Negli ultimi venti anni ho formato diverse centinaia di professionisti; molti di loro hanno ottenuto e ottengono grandi risultati. Ho cercato di rispettare l’impostazione metodologica della “logica del potenziale” in un’ottica di protezione, riguardo e responsabilità verso il metodo. Ho innovato quello che mi sembrava giusto innovare confrontando i miei studi e i miei approfondimenti con i padri fondatori (partendo dal modello GROW e dai suoi sviluppi), osservando e seguendo prescrizioni, indicazioni e feedback. Ho mantenuto le radici e valutato con grande attenzione ogni innovazione e per questo piango la scomparsa di John Whitmore, il padre di tutti coloro che si professano Coach Professionisti.
Partendo da questa grave perdita posso sostenere che in un’ottica di vera innovazione il Coaching non va confuso o miseramente miscelato con:
- La formazione e la motivazione da palcoscenico
- La programmazione neuro-linguistica
- La psicologia e la terapia psicologica
- La consulenza personale riferibile alle strategie di marketing e al posizionamento strategico
- Le pratiche cosiddette “trasformative”
- La psicosintesi, il counseling e le pratiche somatiche o meditative.
Guardo con particolare sospetto le finte innovazioni, i sistemi cosiddetti “risolutivi”, i modelli fai-da-te; il “Coaching fatto in casa” e “il grande fritto misto”; non mi piacciono le pratiche alternative perché non fanno parte della mia cultura di Coaching che considero scevra di contaminazioni.

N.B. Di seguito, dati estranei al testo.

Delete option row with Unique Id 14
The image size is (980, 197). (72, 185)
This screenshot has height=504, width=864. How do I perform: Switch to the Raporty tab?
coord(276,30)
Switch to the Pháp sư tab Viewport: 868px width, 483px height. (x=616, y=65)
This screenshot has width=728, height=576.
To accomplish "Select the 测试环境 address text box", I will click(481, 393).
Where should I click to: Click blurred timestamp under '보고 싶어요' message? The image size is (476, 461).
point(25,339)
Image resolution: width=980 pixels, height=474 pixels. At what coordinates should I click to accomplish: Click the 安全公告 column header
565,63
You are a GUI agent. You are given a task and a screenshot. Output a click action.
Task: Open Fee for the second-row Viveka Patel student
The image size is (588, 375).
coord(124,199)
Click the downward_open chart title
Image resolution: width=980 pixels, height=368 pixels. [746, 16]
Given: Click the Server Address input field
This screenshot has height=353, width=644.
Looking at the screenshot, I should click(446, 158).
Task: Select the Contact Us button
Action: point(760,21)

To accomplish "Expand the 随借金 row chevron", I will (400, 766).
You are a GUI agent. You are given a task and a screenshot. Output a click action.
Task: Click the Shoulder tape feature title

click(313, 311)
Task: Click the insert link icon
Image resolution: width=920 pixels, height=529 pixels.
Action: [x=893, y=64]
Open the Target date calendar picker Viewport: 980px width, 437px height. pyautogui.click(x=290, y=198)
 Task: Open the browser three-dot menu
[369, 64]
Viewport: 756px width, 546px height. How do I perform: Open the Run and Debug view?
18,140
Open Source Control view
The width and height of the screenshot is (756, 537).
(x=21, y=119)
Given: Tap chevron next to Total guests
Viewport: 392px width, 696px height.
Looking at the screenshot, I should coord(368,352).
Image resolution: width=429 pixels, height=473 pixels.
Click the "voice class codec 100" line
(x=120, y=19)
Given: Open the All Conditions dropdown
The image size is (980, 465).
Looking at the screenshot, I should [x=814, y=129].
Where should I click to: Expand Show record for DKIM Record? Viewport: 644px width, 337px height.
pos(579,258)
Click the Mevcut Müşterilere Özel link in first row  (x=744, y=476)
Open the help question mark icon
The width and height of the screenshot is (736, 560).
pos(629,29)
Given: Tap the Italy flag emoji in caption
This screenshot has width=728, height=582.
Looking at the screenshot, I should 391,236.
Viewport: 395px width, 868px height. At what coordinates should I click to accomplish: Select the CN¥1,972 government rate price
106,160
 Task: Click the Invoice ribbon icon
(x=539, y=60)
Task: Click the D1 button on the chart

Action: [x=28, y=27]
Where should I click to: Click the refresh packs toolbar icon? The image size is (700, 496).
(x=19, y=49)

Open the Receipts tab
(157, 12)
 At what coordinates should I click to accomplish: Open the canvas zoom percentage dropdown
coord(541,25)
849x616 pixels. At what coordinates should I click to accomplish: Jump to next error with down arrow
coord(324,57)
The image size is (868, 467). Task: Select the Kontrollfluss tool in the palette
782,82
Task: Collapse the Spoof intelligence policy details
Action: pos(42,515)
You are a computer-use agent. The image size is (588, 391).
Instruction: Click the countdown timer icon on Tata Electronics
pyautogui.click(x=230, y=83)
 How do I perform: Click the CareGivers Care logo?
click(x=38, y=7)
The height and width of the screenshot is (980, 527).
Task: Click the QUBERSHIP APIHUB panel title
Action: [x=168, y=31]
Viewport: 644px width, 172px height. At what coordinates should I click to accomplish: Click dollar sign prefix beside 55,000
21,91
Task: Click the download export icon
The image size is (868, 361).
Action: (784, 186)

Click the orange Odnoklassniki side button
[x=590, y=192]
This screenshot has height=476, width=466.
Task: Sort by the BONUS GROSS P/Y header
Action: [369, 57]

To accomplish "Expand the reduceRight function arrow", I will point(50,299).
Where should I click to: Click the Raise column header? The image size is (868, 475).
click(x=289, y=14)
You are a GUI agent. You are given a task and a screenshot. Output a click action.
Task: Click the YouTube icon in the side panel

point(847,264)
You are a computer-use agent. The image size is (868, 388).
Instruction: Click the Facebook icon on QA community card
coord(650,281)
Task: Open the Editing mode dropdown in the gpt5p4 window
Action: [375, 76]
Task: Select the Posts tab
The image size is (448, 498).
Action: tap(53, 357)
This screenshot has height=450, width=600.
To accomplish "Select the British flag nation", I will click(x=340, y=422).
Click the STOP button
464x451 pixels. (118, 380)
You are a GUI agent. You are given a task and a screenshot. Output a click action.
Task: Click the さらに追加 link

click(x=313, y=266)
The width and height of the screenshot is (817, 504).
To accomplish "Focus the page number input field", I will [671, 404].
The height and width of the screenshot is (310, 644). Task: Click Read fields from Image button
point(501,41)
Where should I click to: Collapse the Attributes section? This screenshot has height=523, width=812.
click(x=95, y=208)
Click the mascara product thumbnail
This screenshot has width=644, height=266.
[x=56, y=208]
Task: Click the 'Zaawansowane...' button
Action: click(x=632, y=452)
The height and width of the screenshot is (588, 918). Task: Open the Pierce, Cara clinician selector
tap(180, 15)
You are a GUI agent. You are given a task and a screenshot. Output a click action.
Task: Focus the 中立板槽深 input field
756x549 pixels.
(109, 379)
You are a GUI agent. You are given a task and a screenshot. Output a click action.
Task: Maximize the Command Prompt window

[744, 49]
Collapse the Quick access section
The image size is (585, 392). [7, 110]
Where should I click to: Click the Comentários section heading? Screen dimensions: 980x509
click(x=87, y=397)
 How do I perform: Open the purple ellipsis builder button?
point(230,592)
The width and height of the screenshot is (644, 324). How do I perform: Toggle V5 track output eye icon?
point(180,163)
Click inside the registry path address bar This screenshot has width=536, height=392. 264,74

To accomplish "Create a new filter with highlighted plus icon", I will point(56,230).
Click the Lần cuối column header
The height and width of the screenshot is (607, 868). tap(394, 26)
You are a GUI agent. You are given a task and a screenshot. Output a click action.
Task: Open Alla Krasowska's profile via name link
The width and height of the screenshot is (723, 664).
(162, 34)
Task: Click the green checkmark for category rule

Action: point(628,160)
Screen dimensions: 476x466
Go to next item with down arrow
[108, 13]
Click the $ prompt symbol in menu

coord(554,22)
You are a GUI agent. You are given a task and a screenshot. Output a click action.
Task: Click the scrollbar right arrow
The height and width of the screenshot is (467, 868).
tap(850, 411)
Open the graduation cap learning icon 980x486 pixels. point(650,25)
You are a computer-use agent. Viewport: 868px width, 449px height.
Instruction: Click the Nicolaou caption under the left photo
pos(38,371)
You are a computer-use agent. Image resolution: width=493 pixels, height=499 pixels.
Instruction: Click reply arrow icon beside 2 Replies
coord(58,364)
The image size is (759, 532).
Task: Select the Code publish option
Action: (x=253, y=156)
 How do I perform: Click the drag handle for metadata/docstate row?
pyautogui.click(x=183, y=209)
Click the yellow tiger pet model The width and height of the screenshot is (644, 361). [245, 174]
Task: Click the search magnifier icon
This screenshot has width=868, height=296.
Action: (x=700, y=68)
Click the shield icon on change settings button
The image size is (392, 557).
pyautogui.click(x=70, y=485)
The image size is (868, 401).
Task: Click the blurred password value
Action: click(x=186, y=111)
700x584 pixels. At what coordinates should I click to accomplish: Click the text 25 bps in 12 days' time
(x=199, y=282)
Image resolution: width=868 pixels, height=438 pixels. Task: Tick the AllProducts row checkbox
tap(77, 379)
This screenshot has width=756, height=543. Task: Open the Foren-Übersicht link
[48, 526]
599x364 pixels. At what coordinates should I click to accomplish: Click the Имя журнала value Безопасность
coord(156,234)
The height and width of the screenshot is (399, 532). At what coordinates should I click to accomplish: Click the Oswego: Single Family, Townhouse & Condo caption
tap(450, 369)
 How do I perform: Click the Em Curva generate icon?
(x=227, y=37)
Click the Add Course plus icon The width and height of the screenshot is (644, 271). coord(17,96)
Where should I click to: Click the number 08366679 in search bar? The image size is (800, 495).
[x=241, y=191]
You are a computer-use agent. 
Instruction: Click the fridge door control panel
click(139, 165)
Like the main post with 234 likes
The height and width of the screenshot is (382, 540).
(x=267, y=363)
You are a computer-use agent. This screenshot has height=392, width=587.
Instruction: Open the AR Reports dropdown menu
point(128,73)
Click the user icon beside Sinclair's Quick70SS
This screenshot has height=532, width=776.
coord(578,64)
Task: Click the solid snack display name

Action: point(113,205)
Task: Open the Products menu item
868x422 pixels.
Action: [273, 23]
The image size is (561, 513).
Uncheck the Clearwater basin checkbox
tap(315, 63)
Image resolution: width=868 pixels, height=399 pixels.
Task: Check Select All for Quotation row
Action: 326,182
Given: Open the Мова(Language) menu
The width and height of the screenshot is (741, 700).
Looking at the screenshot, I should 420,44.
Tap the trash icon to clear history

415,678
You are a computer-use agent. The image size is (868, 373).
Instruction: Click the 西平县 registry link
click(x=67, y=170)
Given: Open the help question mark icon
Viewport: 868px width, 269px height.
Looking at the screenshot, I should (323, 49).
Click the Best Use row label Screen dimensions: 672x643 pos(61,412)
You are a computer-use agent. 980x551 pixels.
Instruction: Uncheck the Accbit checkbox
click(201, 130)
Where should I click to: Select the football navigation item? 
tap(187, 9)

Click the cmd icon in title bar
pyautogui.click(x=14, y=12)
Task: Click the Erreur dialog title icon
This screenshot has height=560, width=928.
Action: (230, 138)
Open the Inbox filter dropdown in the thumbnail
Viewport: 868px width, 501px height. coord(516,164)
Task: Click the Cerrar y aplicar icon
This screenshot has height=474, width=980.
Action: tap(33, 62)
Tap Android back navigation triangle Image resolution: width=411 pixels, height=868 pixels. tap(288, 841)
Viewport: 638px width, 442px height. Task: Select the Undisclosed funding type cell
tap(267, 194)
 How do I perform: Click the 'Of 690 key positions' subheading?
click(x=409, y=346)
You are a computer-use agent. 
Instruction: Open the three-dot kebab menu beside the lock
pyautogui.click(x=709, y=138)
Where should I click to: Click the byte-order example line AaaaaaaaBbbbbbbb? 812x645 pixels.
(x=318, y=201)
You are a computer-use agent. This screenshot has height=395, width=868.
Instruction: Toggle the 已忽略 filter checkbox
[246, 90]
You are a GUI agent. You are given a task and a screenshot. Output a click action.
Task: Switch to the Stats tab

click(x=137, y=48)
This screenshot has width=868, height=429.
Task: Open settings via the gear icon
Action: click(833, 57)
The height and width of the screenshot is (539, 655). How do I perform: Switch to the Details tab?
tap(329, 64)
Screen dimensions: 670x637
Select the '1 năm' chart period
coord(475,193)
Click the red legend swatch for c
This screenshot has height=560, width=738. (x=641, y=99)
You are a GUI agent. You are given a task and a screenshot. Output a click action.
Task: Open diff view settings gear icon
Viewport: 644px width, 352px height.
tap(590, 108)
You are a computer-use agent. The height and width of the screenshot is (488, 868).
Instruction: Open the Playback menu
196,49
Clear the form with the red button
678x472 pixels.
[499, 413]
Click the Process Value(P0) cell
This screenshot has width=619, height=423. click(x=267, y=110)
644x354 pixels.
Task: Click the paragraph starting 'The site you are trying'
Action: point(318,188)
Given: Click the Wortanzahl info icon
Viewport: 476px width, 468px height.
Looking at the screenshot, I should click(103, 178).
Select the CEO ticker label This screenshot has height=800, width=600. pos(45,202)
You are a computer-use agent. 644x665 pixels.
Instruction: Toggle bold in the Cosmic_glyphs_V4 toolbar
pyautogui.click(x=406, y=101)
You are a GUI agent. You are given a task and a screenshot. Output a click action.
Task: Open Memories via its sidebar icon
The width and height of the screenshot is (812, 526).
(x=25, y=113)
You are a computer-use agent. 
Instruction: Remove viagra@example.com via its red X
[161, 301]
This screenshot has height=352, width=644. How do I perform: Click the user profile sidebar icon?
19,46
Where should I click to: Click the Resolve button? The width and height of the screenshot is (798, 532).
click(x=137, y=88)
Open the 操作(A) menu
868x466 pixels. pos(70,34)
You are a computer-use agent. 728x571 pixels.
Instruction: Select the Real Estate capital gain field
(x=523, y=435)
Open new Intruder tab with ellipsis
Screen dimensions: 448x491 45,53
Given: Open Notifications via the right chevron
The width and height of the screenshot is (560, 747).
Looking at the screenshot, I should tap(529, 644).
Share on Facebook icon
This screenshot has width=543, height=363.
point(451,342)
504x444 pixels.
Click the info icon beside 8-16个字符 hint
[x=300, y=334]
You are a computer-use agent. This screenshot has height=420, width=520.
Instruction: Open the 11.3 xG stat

Il Coaching è un metodo semplice, facile da capire su un piano teorico che presuppone un cambio di mentalità profondo per accettare la “logica del potenziale”.
Regola le sue basi sul prevenire un primo ostacolo: la mentalità, la cultura e la preparazione del Coach che in primis deve saper rispondere alle esigenze del Cliente: proiettarsi efficacemente verso quello che desidera.
Il Coaching merita di vedere in un sistema di Coaching innovativo un’opportunità, e non certamente una minaccia.